BEGIN Page text

When the security appliance detects a threat a syslog message is send. These syslog messages have the following format:

%ASA-4-733100: Object drop rate rate_ID exceeded. Current burst rate is rate_val per second, max configured rate is rate_val; Current average rate is rate_val per second, max configured rate is rate_val; Cumulative total count is total_cnt

Basic Threat Detection affects the performance of the security appliance only when there are drops or potentials threats. I have monitored the CPU with Basic Threat Detection enabled and disabled in an environment with many deny hits on the outside interface, resulting from port scans and (D)DoS attacks. The performance impact on the security appliance is insignificant.

The security appliance has also the option to actively scan all traffic and shun connections if threats rates are exceeded. The security appliance tracks two types of rates:

  1. the average event rate over an interval;
  2. the burst event rate over a shorter burst interval;

More information about configuring Threat Detection can be found in the Cisco Security Appliance Command Line Configuration Guide, 8.0 and more specific the chapter Preventing Network Attacks.

In my own experience with Cisco PIX and Cisco ASA firewalls running software release 8.0 and later, I normally disable Basic Threat Detection. Often I receive questions from customers about the syslog messages generated by Basic Threat Detection. Customers always think that something is terribly wrong with the security appliance. For some customers I enabled Basic Threat Detection in conjunction with the Scanning Threat Statistics. Enabling the statistics give you more detailed information about the discovered threat rates. The statistics can be viewed via the Firewall Dashboard when using ASDM or with various show commands using the CLI. Below the output of the command show threat-detection rate.

Average(eps)    Current(eps) Trigger    Total events
10-min ACL  drop:                  1               0       0            119
21-hour ACL  drop:                  2               1       0          7556
10-min SYN attck:                  0               0       0            436
1-hour SYN attck:                  0               0       0           2863
10-min  Scanning:                 12               9   31963            721
31-hour  Scanning:                 20              11   21622         74264
10-min Bad  pkts:                  0               0       0            107
1-hour Bad  pkts:                  0               0       0            682
10-min  Firewall:                  2               1       0           1299
1-hour  Firewall:                  2               1       0           8238
10-min Interface:                 10               0       0           6314
1-hour Interface:                 10              10       0          37220

Enabling the use of statistics could have a bad influence on the performance from the PIX / ASA. Especially the memory usage can increase enormously. With Basic Thread Detection, there is also an option for actively scanning all traffic and shun the traffic when certain threshold are reached. Shunning the traffic is accomplished by adding a policy rule to the configuration. This rule is added to the configuration automatically and stays even after a reboot.

I talked with a Cisco engineer about this feature and he advized me not to use Basic Thread Detection with the scanning feature. The feature is rather new and needs a lot of tweaking, because this functionality can basically be compared with Intrusion Detection and Intrusion Prevention System. The engineer also stated that the gathering of statistics can have an influence on the memory usage of the box. Therefore he also advized to only use the statistics feature in certain environments and circumstances.

END Page text

Exercise objective →
According to the threat detection page, what two types of rates does the security appliance track? The listing comes from a separate source, not from the threat detection page.

BEGIN Listed entries

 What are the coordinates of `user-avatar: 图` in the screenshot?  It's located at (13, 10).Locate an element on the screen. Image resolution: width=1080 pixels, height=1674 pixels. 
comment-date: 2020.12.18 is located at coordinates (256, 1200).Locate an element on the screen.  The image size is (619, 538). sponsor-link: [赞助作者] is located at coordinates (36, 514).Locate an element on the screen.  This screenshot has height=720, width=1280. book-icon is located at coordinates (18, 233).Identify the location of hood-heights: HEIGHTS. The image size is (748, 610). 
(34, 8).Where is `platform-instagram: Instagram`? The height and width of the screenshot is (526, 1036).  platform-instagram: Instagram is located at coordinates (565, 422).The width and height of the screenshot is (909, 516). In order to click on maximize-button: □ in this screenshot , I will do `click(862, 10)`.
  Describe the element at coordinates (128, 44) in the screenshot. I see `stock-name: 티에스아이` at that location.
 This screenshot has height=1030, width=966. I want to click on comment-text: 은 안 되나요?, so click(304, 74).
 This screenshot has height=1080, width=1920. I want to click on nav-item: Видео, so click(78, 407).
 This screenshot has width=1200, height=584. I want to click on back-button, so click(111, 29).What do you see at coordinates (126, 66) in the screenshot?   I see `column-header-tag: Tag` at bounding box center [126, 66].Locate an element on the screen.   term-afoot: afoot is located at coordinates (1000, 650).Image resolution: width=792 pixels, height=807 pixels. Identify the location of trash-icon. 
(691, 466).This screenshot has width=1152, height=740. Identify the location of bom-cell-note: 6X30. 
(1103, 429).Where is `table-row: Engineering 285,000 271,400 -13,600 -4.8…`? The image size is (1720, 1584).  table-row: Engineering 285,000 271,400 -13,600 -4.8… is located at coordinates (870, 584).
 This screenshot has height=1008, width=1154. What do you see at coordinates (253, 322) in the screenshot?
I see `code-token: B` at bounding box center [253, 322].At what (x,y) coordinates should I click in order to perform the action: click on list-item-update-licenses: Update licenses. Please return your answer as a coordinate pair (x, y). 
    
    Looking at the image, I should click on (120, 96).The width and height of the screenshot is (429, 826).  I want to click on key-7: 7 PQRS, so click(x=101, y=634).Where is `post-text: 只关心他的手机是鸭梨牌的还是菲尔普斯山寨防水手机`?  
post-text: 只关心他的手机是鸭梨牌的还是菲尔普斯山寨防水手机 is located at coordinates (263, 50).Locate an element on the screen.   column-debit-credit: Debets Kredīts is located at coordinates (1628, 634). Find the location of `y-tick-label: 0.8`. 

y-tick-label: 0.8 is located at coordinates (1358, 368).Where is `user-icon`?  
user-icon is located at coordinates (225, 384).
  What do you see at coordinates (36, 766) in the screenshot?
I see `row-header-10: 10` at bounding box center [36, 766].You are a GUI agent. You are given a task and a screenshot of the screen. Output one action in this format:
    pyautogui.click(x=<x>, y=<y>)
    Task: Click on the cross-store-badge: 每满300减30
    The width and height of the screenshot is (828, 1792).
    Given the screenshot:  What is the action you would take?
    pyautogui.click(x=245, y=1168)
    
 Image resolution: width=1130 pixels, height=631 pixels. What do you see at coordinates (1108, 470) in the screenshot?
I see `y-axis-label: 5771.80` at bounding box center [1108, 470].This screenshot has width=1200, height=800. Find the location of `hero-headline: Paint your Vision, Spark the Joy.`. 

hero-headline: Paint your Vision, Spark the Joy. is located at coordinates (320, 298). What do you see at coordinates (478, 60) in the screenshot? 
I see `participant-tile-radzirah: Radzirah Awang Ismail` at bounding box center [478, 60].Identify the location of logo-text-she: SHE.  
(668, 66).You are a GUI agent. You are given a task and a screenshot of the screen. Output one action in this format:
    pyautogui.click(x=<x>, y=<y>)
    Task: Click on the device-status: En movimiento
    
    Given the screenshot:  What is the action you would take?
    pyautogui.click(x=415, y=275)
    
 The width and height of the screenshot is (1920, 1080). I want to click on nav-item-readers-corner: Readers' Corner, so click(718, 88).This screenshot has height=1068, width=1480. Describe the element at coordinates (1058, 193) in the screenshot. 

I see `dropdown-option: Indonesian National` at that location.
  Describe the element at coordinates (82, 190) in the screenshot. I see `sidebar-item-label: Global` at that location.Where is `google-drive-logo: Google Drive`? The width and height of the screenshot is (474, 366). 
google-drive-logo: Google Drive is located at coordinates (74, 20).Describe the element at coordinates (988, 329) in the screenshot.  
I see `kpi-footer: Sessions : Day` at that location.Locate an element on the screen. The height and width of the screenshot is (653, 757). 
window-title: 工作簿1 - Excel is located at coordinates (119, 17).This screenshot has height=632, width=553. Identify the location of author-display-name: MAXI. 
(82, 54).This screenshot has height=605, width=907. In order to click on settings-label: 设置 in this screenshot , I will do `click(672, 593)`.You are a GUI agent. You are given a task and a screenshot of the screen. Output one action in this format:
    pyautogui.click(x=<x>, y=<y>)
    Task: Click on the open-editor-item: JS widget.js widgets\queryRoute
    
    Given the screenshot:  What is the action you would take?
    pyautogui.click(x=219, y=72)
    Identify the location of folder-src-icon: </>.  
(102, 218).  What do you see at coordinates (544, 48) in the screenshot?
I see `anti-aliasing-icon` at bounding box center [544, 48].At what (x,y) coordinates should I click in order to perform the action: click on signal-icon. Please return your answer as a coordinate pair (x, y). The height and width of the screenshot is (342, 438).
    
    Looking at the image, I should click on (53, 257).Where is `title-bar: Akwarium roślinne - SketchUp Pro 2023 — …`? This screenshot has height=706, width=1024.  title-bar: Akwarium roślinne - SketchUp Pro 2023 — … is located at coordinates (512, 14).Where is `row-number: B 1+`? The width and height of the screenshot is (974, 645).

END Listed entries

Response below →
The average event rate over an interval and the burst event rate over a shorter burst interval.